Los milicos españoles subieron al micro a la altura de Valencia. La noche era oscura a finales de mayo pasado, sin una estrella en el cielo de la madre patria. El colectivo había salido de Granada y tenía destino final Barcelona. En el medio más barato para completar la deriva de 700 kilómetros no cabía ni un alfiler. En el viaje hacia el amanecer, el bondi avanzaba a los tirones, engordado por unos pocos turistas de la Europa de élite, pila de migrantes africanos soñando el european dream y este flacucho cronista porteño sin un mango en su billetera magra.

El milico avanzó por el pasillo escaneando a los pasajeros. “Documentos, por favor. Abajo”, indicó el rati con ojo colonial. Moros, negros y este sudaca fuimos los seleccionados por el hombre de la Guardia Civil para bajar de la bestia mecánica. Los europeos pálidos siguieron arriba del micro, panchos, durmiendo la mona. Nos requisaron los bolsos, en busca de la amenaza “terrorista”.  A un morocho veinteañero de acento de las mil y una noches le requisaron un cuchillito de madera como si fuera un arma de destrucción masiva. Este cronista perdió una bolita de dos gramos de hachís que había comprado en el barrio árabe Albaicín de Granada. “Dale limosna mujer, porque no hay en la vida nada, como la pena de ser ciego en Granada”. El humo del chocolate ayuda a soportar las penurias granadinas. Casi una hora nos retuvieron los uniformados. Que más papeles, que no querían más moros ni drogones en su patria. Botonazos. Al final, nos dejaron seguir nuestra ruta. Nunca seré policía de provincia ni de capital, cantaba Flema en los auriculares.

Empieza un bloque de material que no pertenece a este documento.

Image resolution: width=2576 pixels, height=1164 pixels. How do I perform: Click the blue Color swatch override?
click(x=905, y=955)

El bondi hizo una parada estratégica al amanecer. Desayuno, estirar las patas, apurar un cigarrillo. Rutinas del mundo occidental. Para mis anónimos compañeros de andanzas y desandanzas, que venían desde la otra orilla del Mediterráneo y más allá, fue un momento dedicado a la oración. Mirando hacia la Kaaba, la casa de dios erecta en la Gran Mezquita de La Meca, los muchachos comenzaron con sus rezos junto a la ruta. Se sabe, Alá es grande. Está en todos lados.

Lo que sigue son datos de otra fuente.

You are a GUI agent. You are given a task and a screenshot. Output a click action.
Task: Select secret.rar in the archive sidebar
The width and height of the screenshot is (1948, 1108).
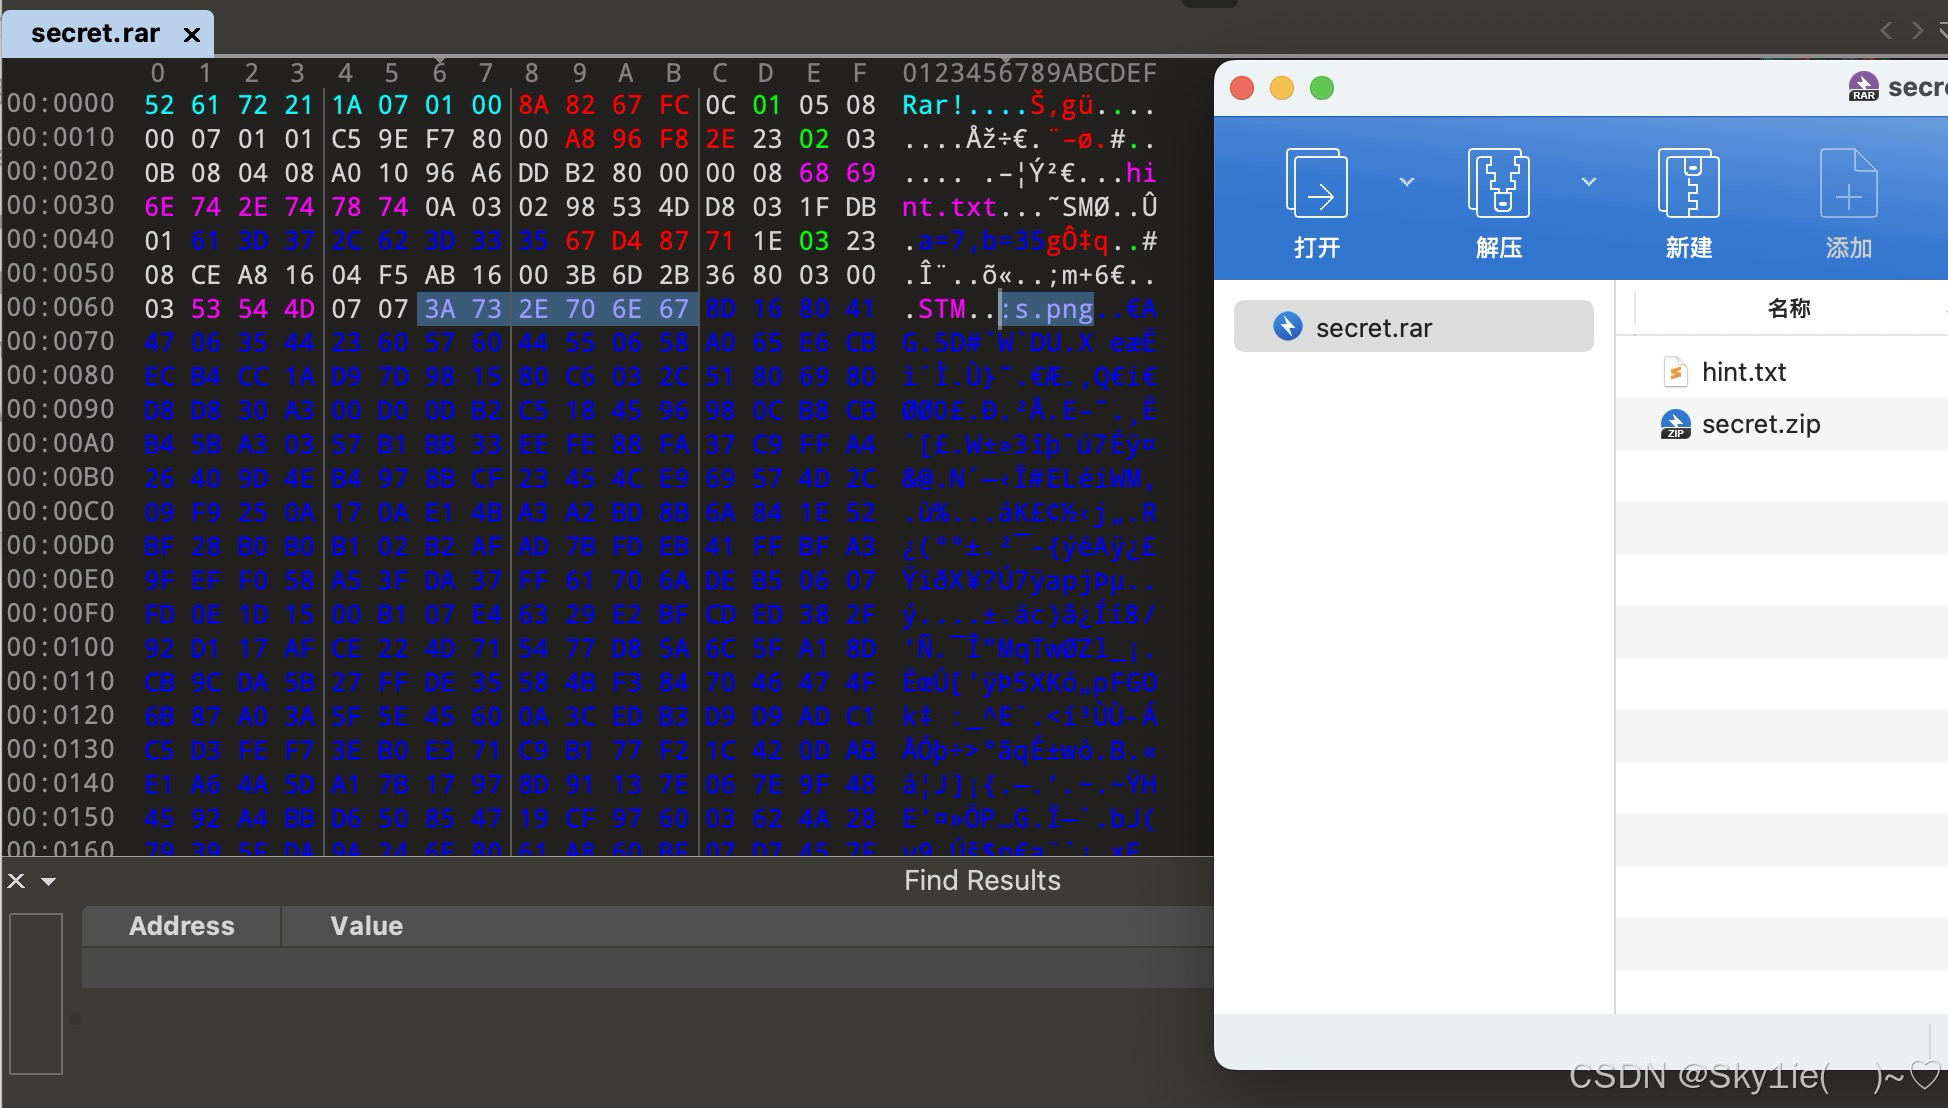(x=1412, y=327)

Ahmed era marroquí. Venía desde la nívea Casablanca. En la mañana diáfana, compartimos un Camel argentino. El pibe me contó que era comerciante, padre de familia y fanático de Messi. Viajaba hasta París, previo stop en el Raval de Barcelona, para reencontrarse con su familia. En un español sereno, me relató las penurias de ser migrante en la racista Europa, los días de la miserable peste, sus ganas de que Argentina ganara el Mundial. Yo le conté la historia de mi bisabuelo, Marino de la Santísima Trinidad García, un anarquista con dosis desparejas de sangre cristiana, mora y gitana que dejó atrás la malaria andaluza con una mano atrás y otra adelante y se hizo la América en las pampas criollas. Historias de una familia, o de miles. Arriba del bondi, hablamos un rato más hasta que nos venció el sueño.

Marruecos
Foto: AFP

Al despedirnos en la terminal de micros de Barcelona, entre risas, nos prometimos vernos en la final del mundial. En medio de una nube de tabaco de otro Camel, Ahmed me regaló una sonrisa pícara blanca como las nubes de su natal Magreb, el poniente, donde siempre el sol se va a dormir.

Esta mañana de miércoles me acordé mucho de Ahmed. Lo imagino reunido con su familia y amigos en algún suburbio del suburbio de París, esperando la gran semifinal contra los franceses. Un partido que ni la mente brillante de Houellebecq habría podido cranear. Quizá, apurando un picante kebab, fumando kif o tomando un tecito de sus pagos. Ojalá nos veamos en la final sudacas y moros, compañero. Los sueños no tienen fronteras.